══ Dataset excerpts

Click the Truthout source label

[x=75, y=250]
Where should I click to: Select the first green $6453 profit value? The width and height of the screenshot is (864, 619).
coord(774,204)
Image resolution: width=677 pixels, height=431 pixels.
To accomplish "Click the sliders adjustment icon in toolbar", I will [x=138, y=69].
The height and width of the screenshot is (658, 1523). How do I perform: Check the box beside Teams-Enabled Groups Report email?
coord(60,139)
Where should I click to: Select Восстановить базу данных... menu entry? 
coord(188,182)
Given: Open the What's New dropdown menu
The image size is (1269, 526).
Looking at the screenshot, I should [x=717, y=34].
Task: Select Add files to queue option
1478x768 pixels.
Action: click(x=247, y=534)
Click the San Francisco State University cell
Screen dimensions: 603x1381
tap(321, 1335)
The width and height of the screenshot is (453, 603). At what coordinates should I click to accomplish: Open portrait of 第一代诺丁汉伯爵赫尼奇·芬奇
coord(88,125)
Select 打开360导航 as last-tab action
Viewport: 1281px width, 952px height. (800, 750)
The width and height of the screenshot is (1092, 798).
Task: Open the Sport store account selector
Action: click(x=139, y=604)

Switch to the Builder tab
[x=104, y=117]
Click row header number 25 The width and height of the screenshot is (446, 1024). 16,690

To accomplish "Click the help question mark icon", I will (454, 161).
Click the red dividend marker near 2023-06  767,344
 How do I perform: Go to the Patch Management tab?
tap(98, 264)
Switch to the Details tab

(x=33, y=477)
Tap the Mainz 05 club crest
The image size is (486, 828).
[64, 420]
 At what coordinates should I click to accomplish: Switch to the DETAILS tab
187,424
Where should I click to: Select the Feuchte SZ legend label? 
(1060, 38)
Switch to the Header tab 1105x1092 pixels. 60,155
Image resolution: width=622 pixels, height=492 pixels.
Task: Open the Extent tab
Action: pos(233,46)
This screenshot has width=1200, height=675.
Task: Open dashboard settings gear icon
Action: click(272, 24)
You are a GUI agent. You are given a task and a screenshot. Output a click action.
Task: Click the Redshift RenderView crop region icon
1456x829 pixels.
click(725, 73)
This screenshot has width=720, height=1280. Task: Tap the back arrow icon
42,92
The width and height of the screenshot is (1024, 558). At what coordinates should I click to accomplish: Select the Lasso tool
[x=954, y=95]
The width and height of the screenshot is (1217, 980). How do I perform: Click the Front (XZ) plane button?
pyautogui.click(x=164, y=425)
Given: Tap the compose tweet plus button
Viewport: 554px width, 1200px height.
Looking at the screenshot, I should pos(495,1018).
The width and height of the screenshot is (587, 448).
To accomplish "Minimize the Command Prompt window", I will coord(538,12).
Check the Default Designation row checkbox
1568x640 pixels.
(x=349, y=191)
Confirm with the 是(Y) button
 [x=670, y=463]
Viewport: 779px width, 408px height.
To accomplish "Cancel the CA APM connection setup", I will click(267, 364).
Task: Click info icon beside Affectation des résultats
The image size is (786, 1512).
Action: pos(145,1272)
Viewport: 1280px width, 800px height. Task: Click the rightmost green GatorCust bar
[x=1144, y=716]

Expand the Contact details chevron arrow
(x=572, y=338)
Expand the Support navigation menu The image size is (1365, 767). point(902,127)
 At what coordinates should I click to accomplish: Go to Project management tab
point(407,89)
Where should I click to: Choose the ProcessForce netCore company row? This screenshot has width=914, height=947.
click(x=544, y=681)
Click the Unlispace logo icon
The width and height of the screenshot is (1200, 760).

════

Problem details: Transcribe the records in full, keeping every character as it is.

Solution for this task:
Click the Truthout source label

[x=75, y=250]
Where should I click to: Select the first green $6453 profit value? The width and height of the screenshot is (864, 619).
coord(774,204)
Image resolution: width=677 pixels, height=431 pixels.
To accomplish "Click the sliders adjustment icon in toolbar", I will [x=138, y=69].
The height and width of the screenshot is (658, 1523). How do I perform: Check the box beside Teams-Enabled Groups Report email?
coord(60,139)
Where should I click to: Select Восстановить базу данных... menu entry? 
coord(188,182)
Given: Open the What's New dropdown menu
The image size is (1269, 526).
Looking at the screenshot, I should [x=717, y=34].
Task: Select Add files to queue option
1478x768 pixels.
Action: click(x=247, y=534)
Click the San Francisco State University cell
Screen dimensions: 603x1381
tap(321, 1335)
The width and height of the screenshot is (453, 603). At what coordinates should I click to accomplish: Open portrait of 第一代诺丁汉伯爵赫尼奇·芬奇
coord(88,125)
Select 打开360导航 as last-tab action
Viewport: 1281px width, 952px height. (800, 750)
The width and height of the screenshot is (1092, 798).
Task: Open the Sport store account selector
Action: click(x=139, y=604)

Switch to the Builder tab
[x=104, y=117]
Click row header number 25 The width and height of the screenshot is (446, 1024). 16,690

To accomplish "Click the help question mark icon", I will (454, 161).
Click the red dividend marker near 2023-06  767,344
 How do I perform: Go to the Patch Management tab?
tap(98, 264)
Switch to the Details tab

(x=33, y=477)
Tap the Mainz 05 club crest
The image size is (486, 828).
[64, 420]
 At what coordinates should I click to accomplish: Switch to the DETAILS tab
187,424
Where should I click to: Select the Feuchte SZ legend label? 
(1060, 38)
Switch to the Header tab 1105x1092 pixels. 60,155
Image resolution: width=622 pixels, height=492 pixels.
Task: Open the Extent tab
Action: pos(233,46)
This screenshot has width=1200, height=675.
Task: Open dashboard settings gear icon
Action: click(272, 24)
You are a GUI agent. You are given a task and a screenshot. Output a click action.
Task: Click the Redshift RenderView crop region icon
1456x829 pixels.
click(725, 73)
This screenshot has width=720, height=1280. Task: Tap the back arrow icon
42,92
The width and height of the screenshot is (1024, 558). At what coordinates should I click to accomplish: Select the Lasso tool
[x=954, y=95]
The width and height of the screenshot is (1217, 980). How do I perform: Click the Front (XZ) plane button?
pyautogui.click(x=164, y=425)
Given: Tap the compose tweet plus button
Viewport: 554px width, 1200px height.
Looking at the screenshot, I should pos(495,1018).
The width and height of the screenshot is (587, 448).
To accomplish "Minimize the Command Prompt window", I will coord(538,12).
Check the Default Designation row checkbox
1568x640 pixels.
(x=349, y=191)
Confirm with the 是(Y) button
 [x=670, y=463]
Viewport: 779px width, 408px height.
To accomplish "Cancel the CA APM connection setup", I will click(267, 364).
Task: Click info icon beside Affectation des résultats
The image size is (786, 1512).
Action: pos(145,1272)
Viewport: 1280px width, 800px height. Task: Click the rightmost green GatorCust bar
[x=1144, y=716]

Expand the Contact details chevron arrow
(x=572, y=338)
Expand the Support navigation menu The image size is (1365, 767). point(902,127)
 At what coordinates should I click to accomplish: Go to Project management tab
point(407,89)
Where should I click to: Choose the ProcessForce netCore company row? This screenshot has width=914, height=947.
click(x=544, y=681)
Click the Unlispace logo icon
The width and height of the screenshot is (1200, 760).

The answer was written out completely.